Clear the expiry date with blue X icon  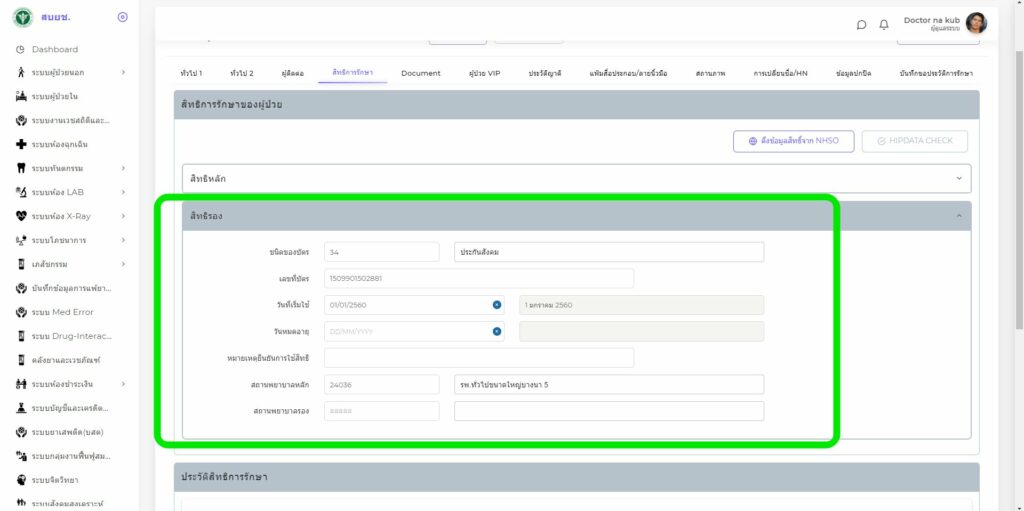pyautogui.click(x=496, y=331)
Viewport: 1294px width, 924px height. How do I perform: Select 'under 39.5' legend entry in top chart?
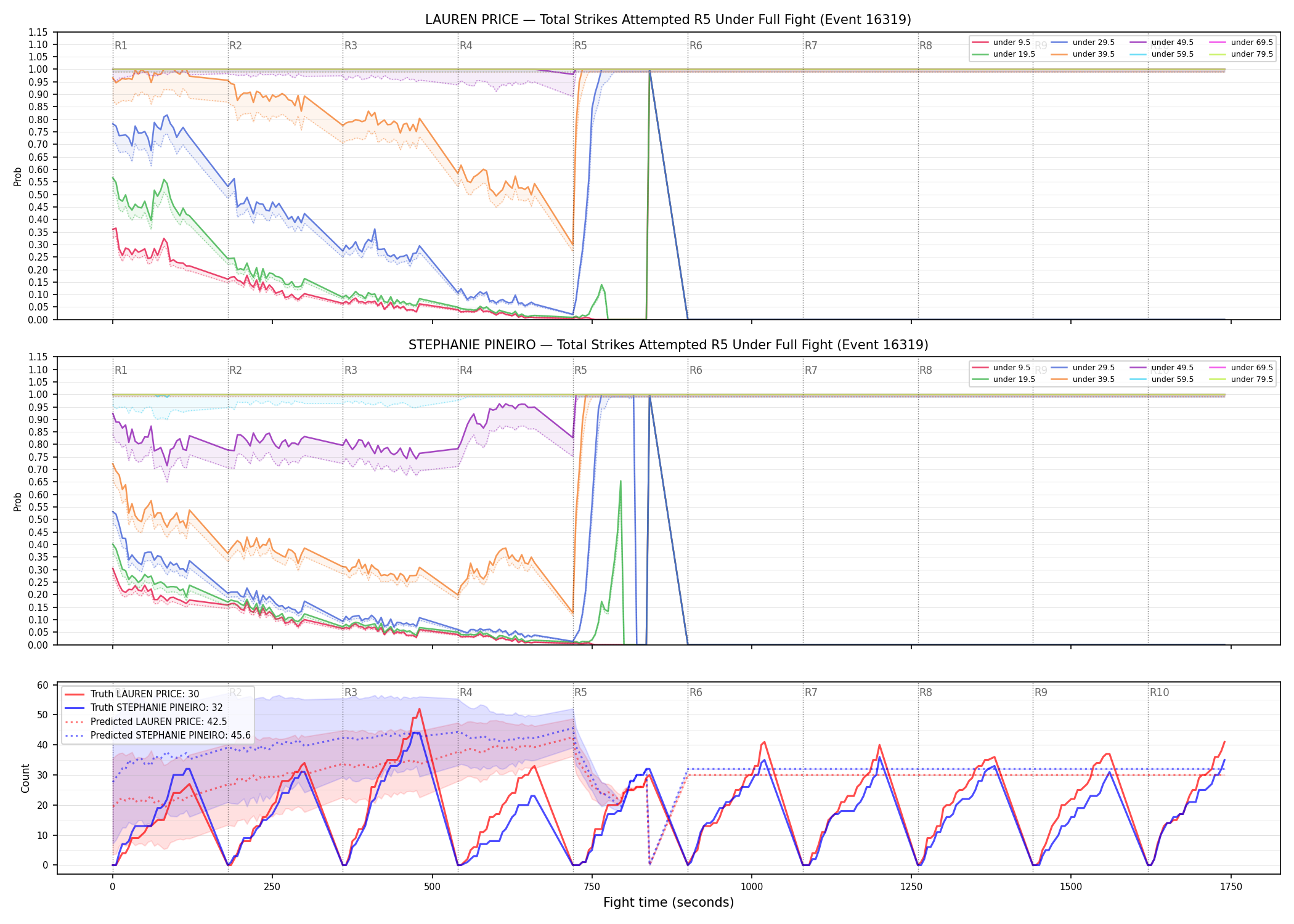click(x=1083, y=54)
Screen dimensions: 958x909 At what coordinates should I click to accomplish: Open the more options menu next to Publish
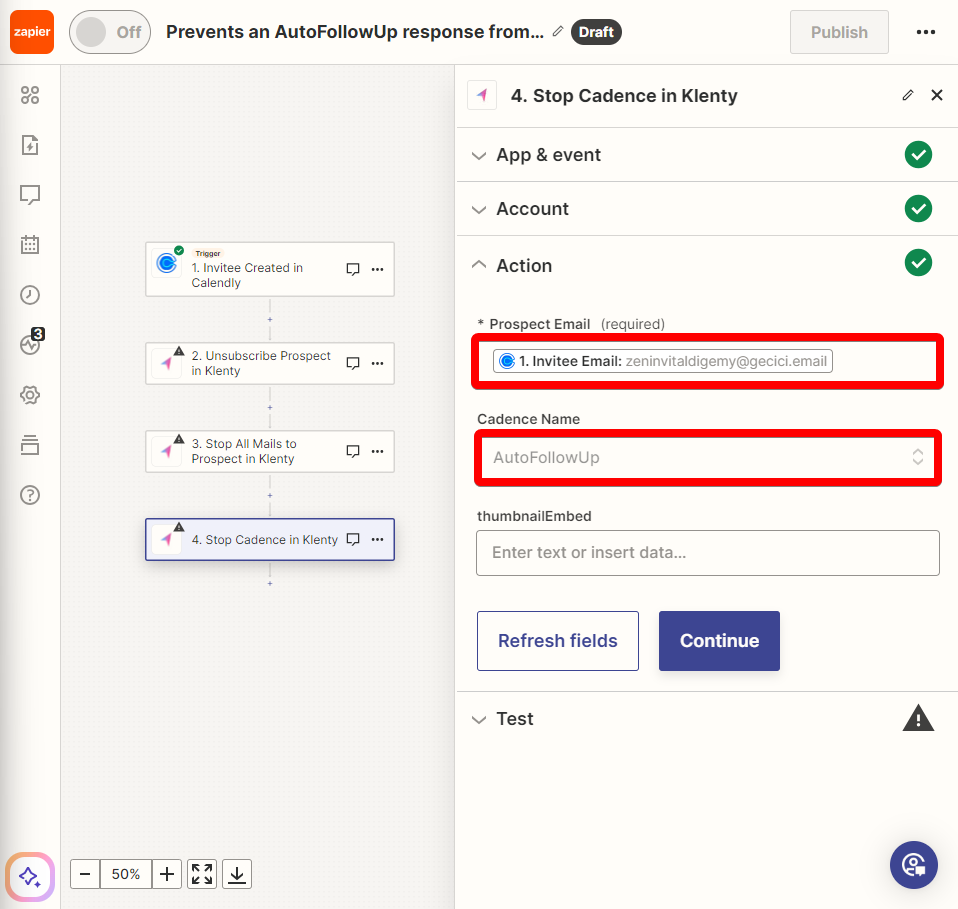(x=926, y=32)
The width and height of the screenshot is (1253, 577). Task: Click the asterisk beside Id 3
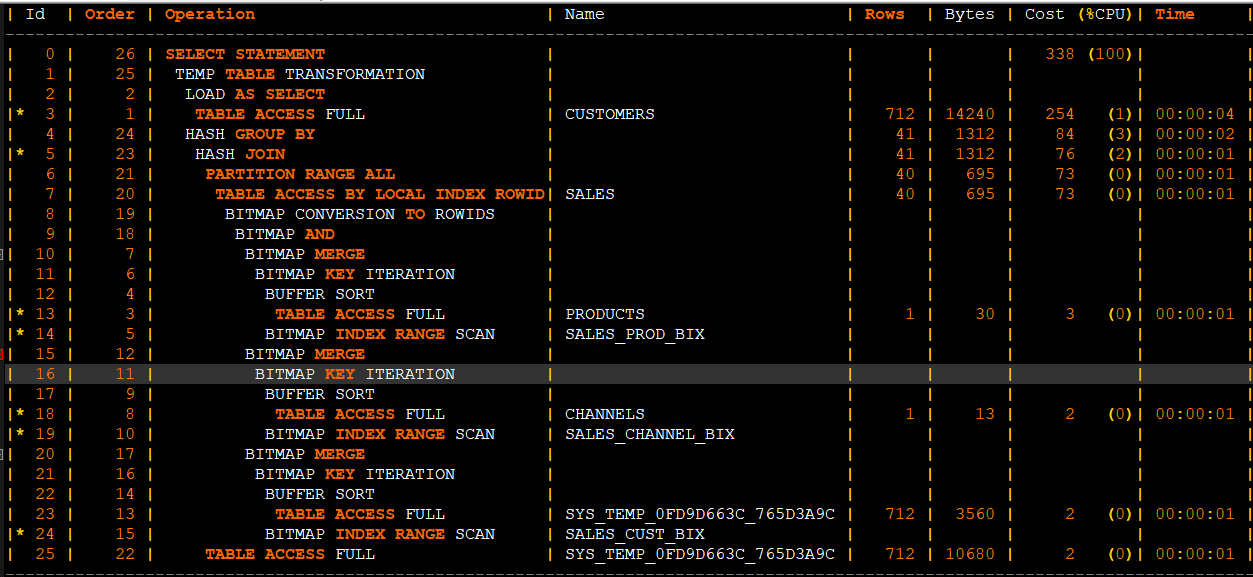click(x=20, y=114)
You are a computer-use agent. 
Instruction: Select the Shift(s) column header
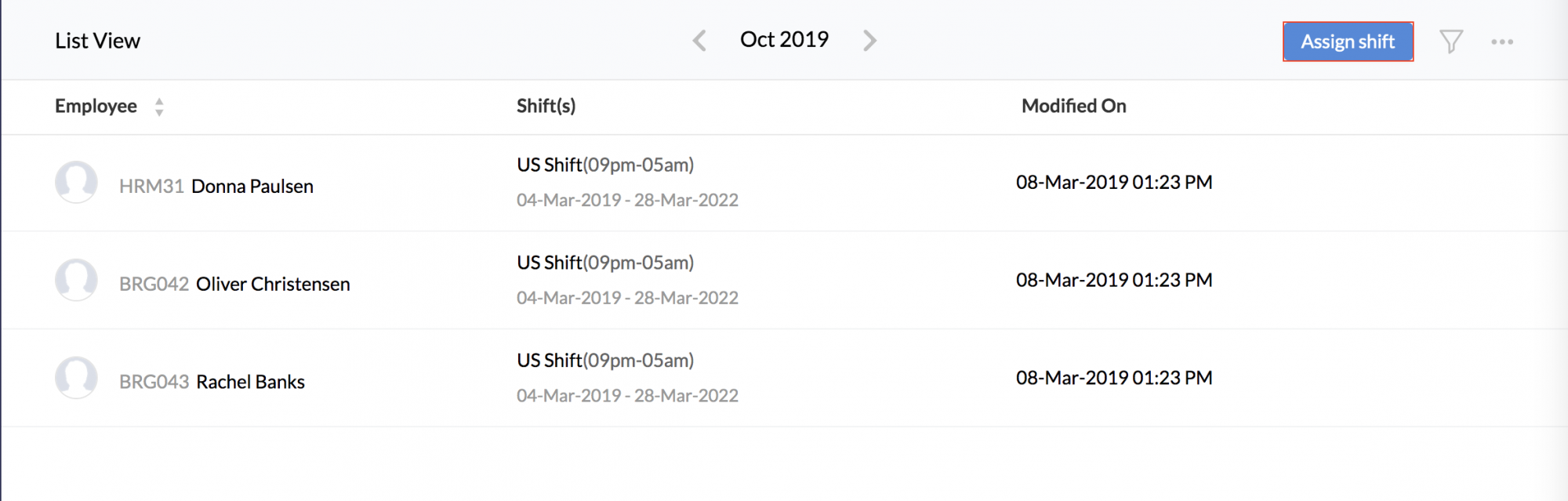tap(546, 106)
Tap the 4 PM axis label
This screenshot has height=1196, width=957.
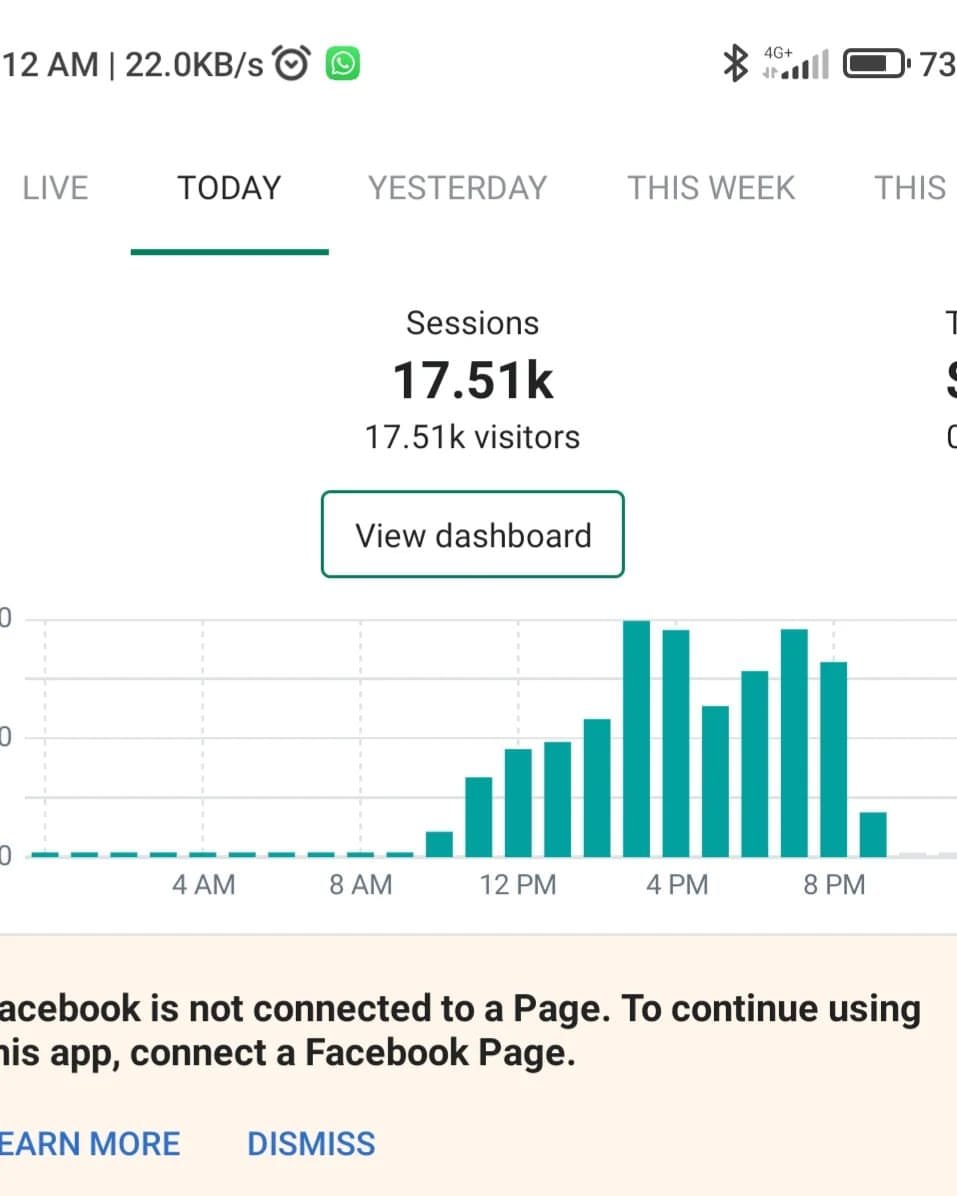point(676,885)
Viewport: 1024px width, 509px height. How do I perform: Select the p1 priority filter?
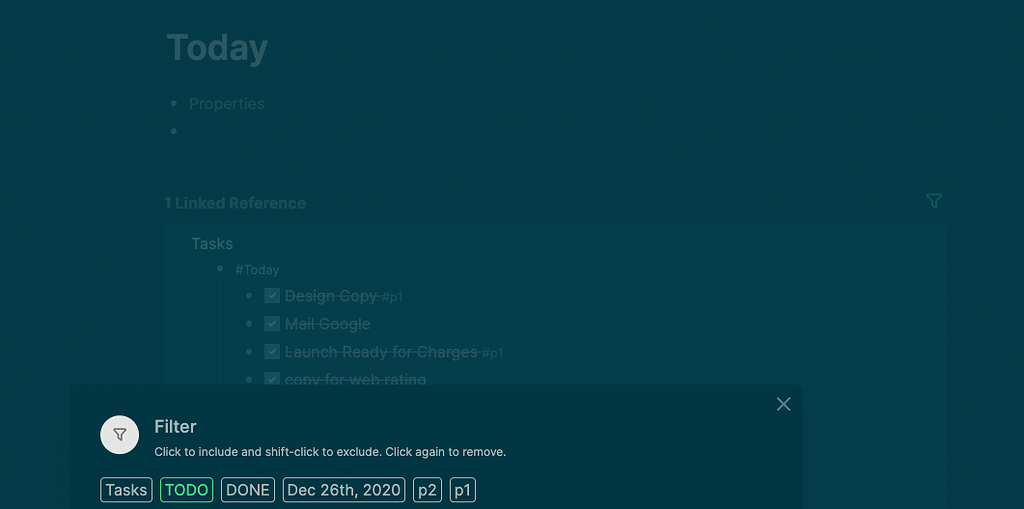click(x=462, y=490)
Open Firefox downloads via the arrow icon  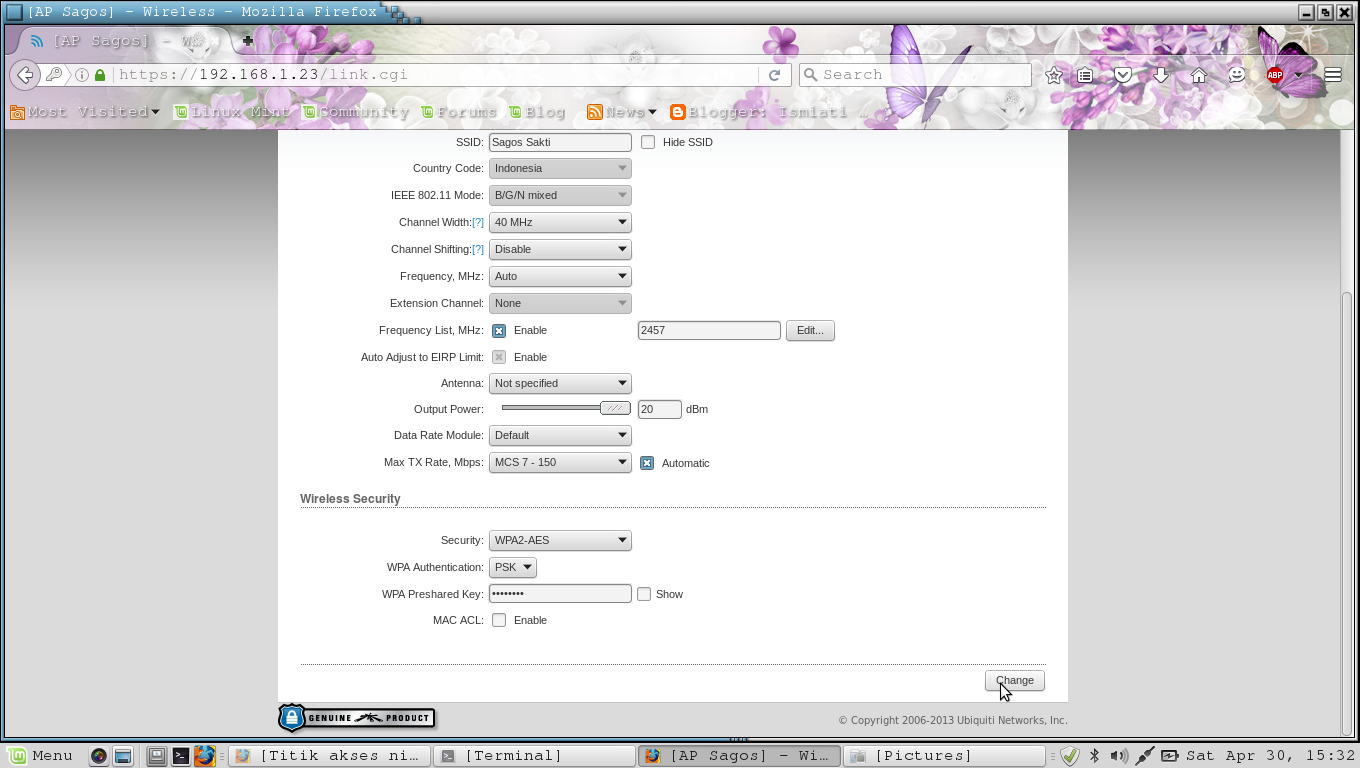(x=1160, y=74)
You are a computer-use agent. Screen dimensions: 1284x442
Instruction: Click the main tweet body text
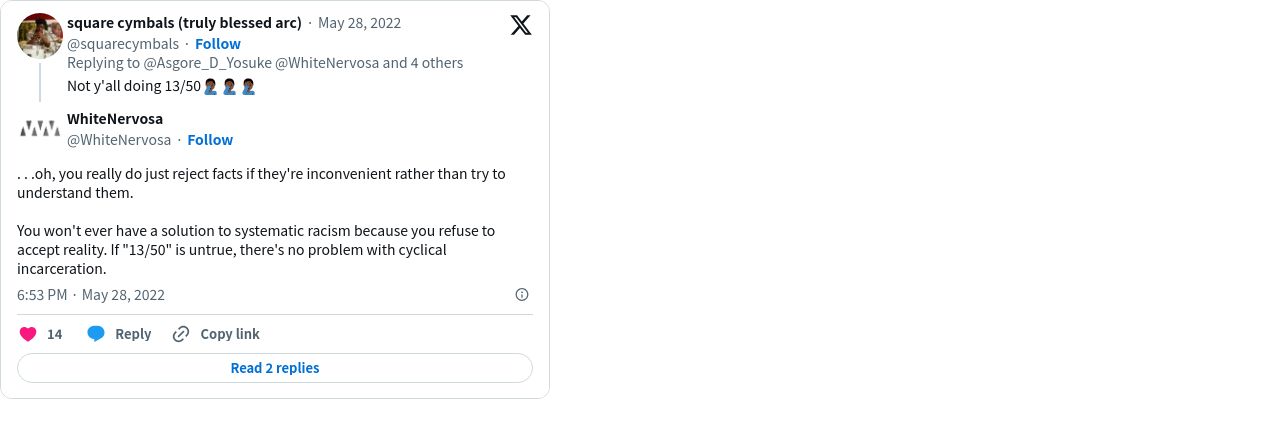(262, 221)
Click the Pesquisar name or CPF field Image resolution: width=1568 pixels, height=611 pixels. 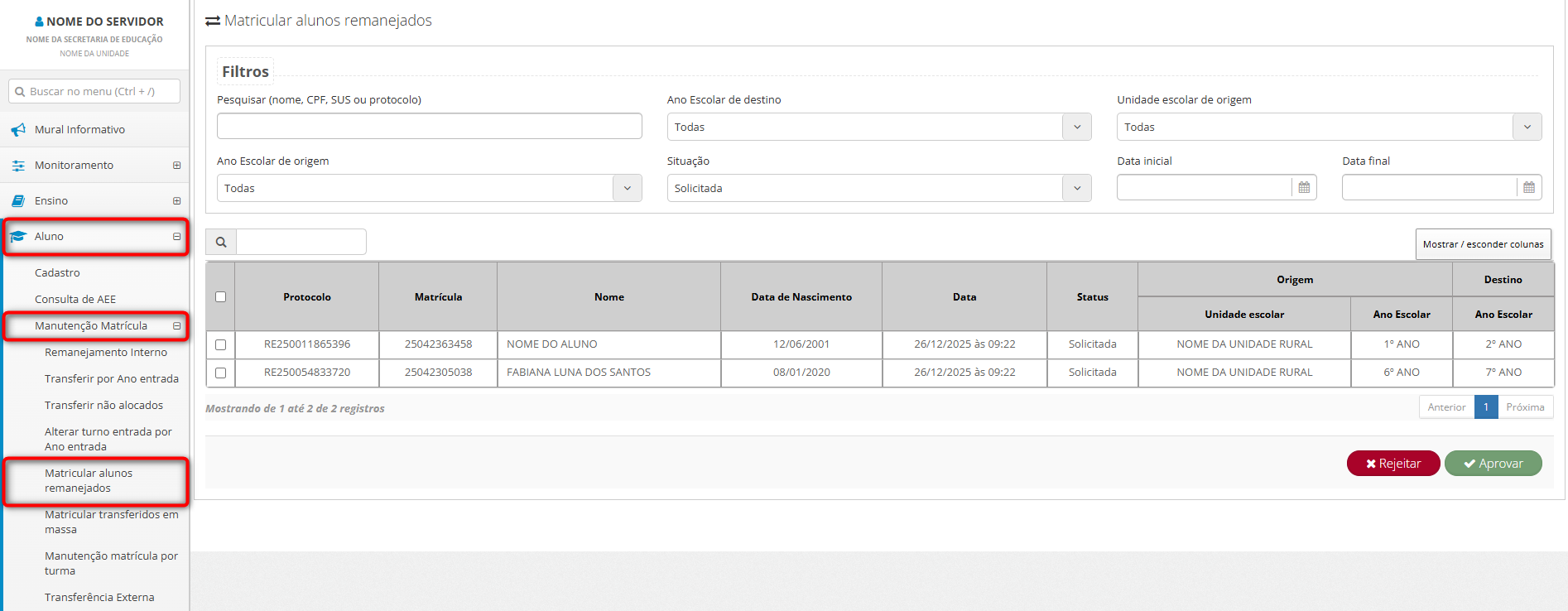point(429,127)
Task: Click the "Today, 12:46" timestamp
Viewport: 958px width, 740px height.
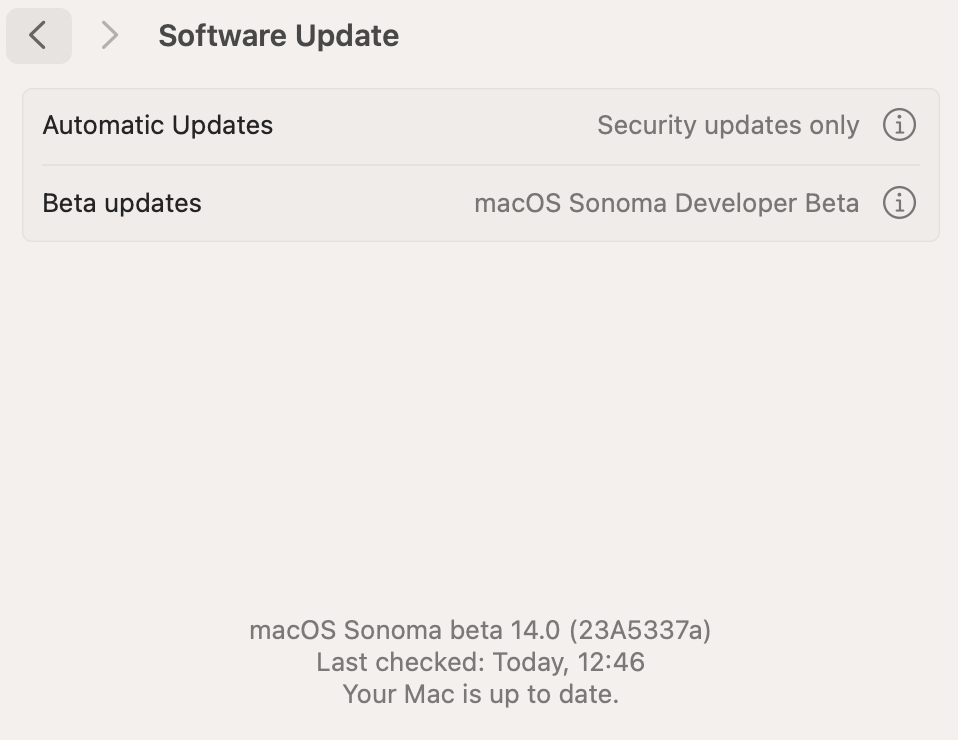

◆ TASK ITEM: In the material above, tally every line with the string "agent" in it, then give that number alone.

◆ ANSWER SECTION: 2